Written by Dongmiao Cui   


Even though most strategies on investment retirement assumes that you start planning early, preferably right out of school, you do not need to worry if you are a late starter, just like many other people. There are a few things you can do to help you catch up.


Option 1: Deal With Your Debt

Refinancing or paying off your debt when you still have regular income can relieve you from debt pressure after retirement. If you cannot pay off debts early, you still need to figure out how much more debt you will have to pay back after you retire.  Similarly you might also need to make projections on other costs such as your insurance payment for your post-retirement period. Working out a budget can help you pinpoint where you want to be and how much effort it takes to attain your goal.  Read A Comprehensive Guide to Debt Management for more details on this topic.


Option 2: Consider a Reverse Mortgage

Paying off your home before retirement also prepares you to qualify for a reverse mortgage after you retire. With a reverse mortgage, you will get paid by a lender for monthly mortgage payments while living in your house for as long as you wish.  You need to be at least 62 to be considered for a reverse mortgage. There are no minimum income or credit requirements.  Reverse mortgage is a desirable supplement to Social Security and it creates regular income for seniors without risks of losing money.


Option 3: Reduce The Risk of Your Investments

In the middle or late stage of your career, investment risks become one of the biggest threats to your retirement plan.  Especially as a late starter, you might have been tempted to invest more aggressively in risky instruments such as stocks, hoping to catch up faster. However the risk of dramatic market turbulence that may shrink your outweighs the extra money you might be able to make. Therefore you want to select safer investments such as bonds and low-risk mutual funds.
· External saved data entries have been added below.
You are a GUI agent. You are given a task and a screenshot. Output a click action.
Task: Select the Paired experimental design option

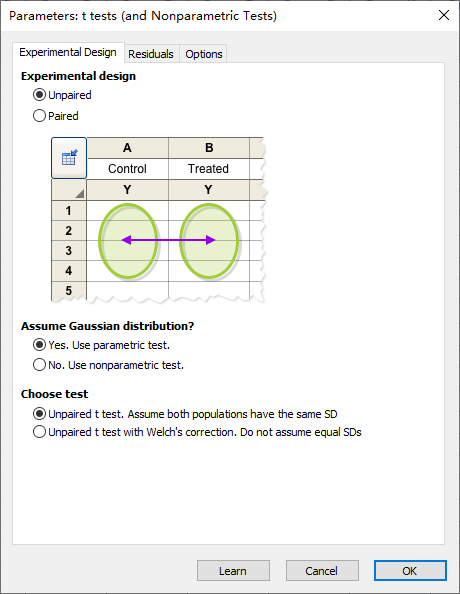[56, 116]
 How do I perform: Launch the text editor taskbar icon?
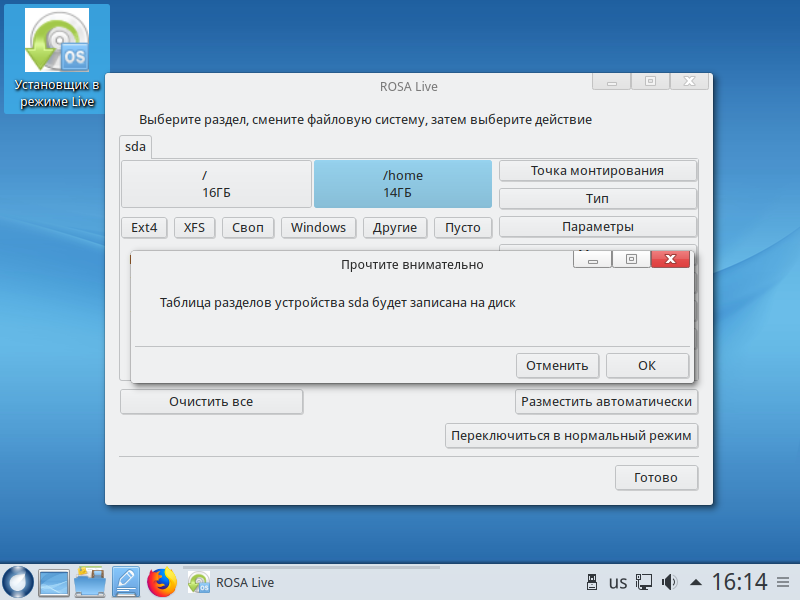[x=126, y=582]
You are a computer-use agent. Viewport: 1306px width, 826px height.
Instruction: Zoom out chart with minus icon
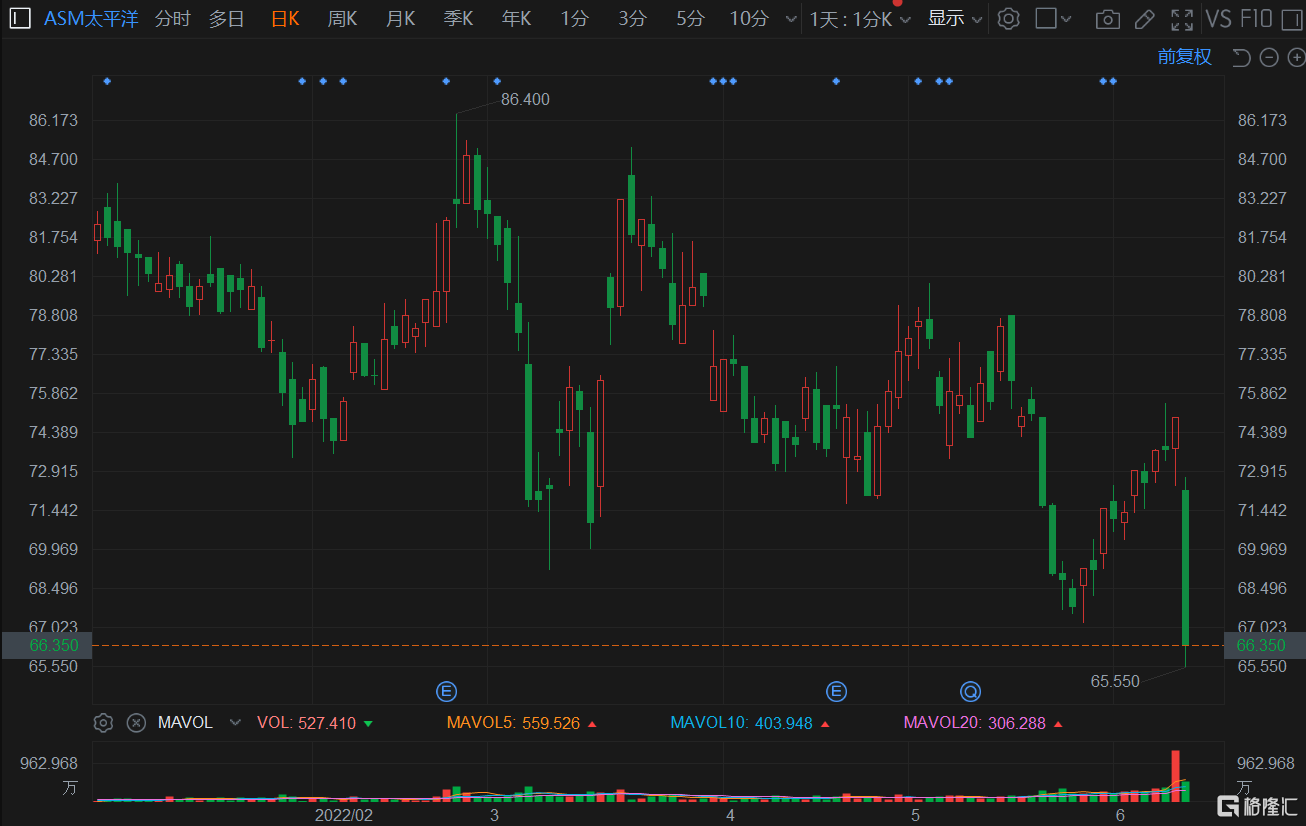[1268, 58]
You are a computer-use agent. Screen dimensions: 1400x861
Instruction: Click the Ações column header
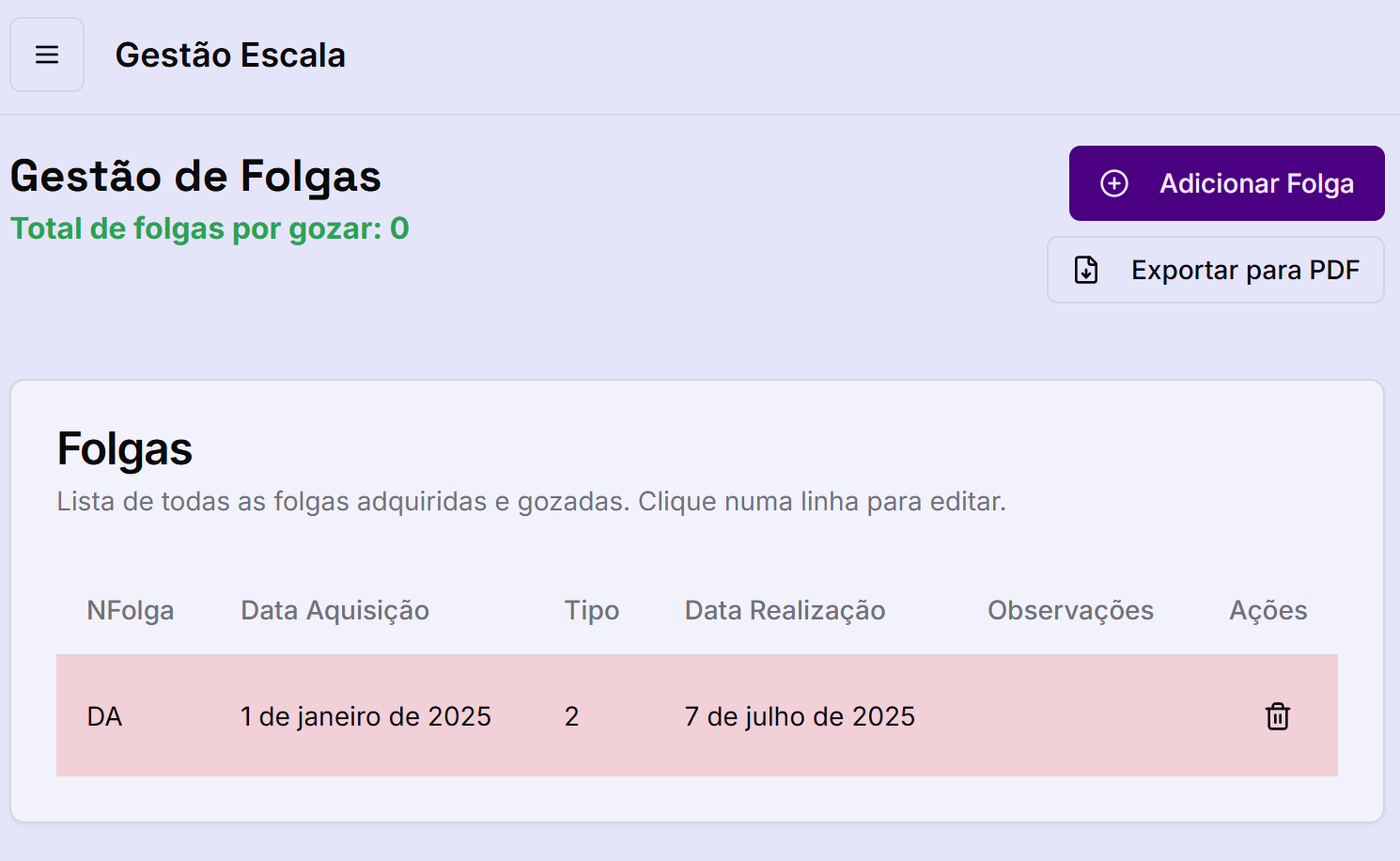pos(1268,610)
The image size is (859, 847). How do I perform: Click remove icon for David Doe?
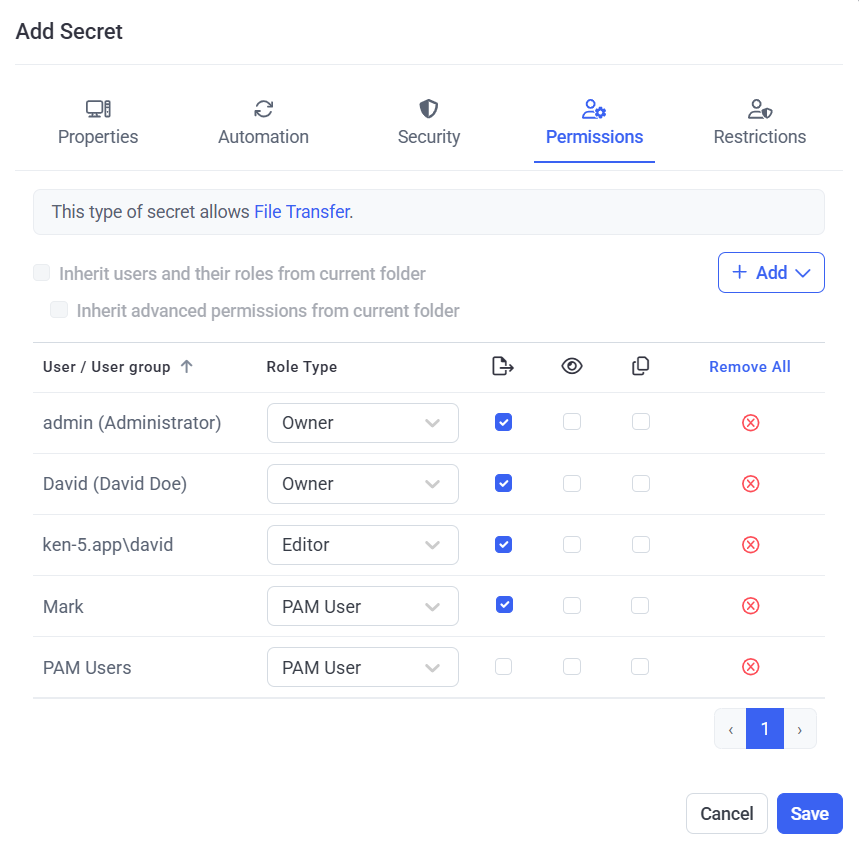[750, 484]
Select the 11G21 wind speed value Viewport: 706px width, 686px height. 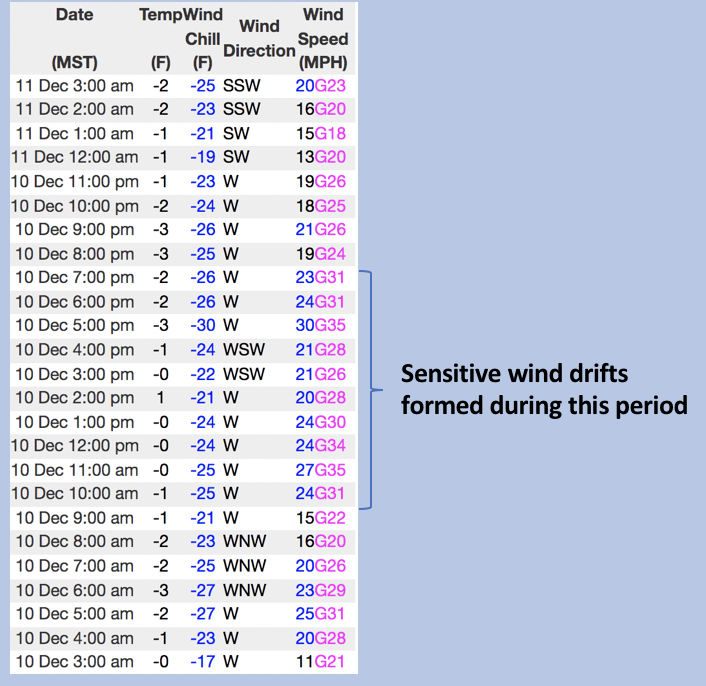(x=322, y=661)
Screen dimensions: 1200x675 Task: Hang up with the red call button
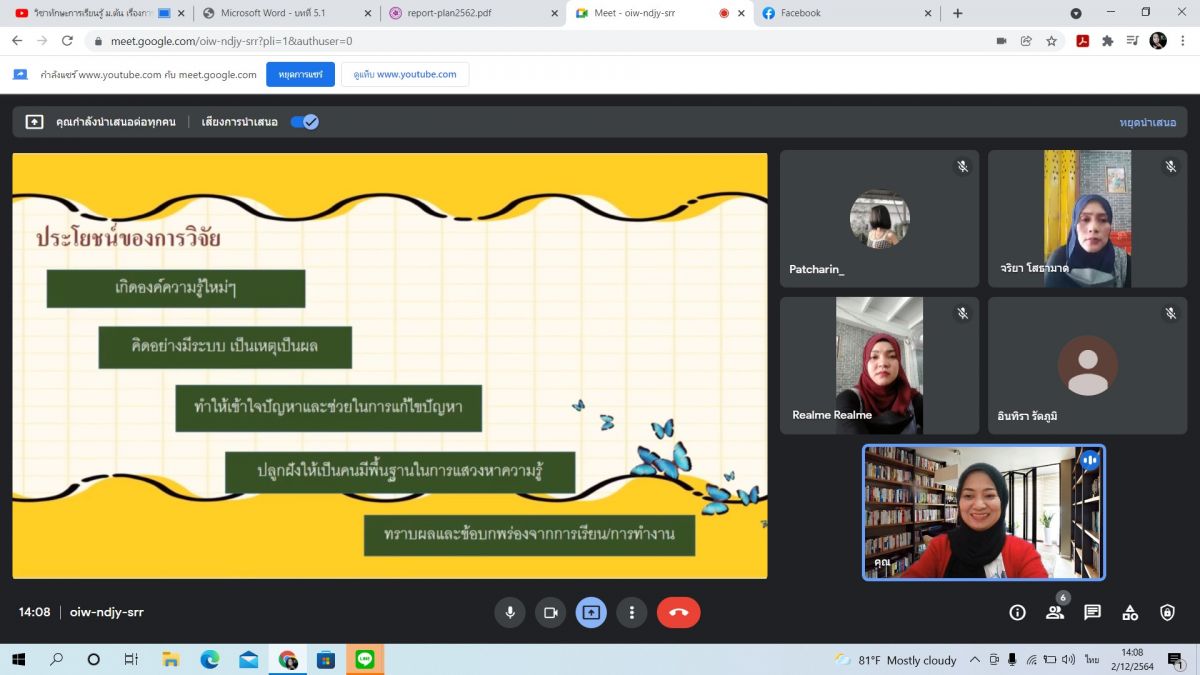coord(678,612)
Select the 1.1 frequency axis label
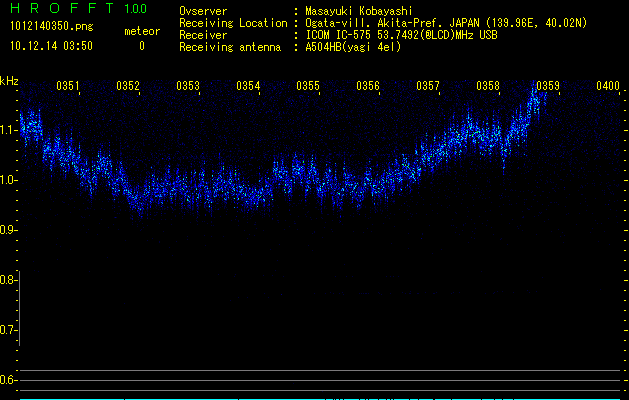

You probably also want to avoid purchasing shares of new companies or stocks with thin trading volume as their prices can be easily manipulated.


Option 4: Manage Your Spending and Save More

Many people try to save at least 10 percent of their income during working years. But if you start planning for retirement late, you need to consider saving up to 20 or 30 percent if possible to catch up. More retirement plans allow you to increase savings once you pass age 50. With a 401(k), for example, you can increase from $ 16,500 to $22,500 per year.

You can also consider selling your home high and moving into cheaper retirement neighborhoods. You can choose to save or invest the money you made from the sale.


Option 5: Delay Social Security

You can delay collecting Social Security as long as you are younger than 70. You want to save the bulk of social security income after you retire. Since this income is adjusted with inflation and tax, and guaranteed by the government, it provides perhaps the safest and most stable source of income. It is probably a good idea to save the most stable income source for the time when you may need it most.


Option 6: Exploit Tax Efficient Plans

When it comes to saving or investing for retirement, tax efficiency is one of the most important factors to be considered. Especially when you are already starting late, you need utilize your IRA and 401 k because they are tax efficient.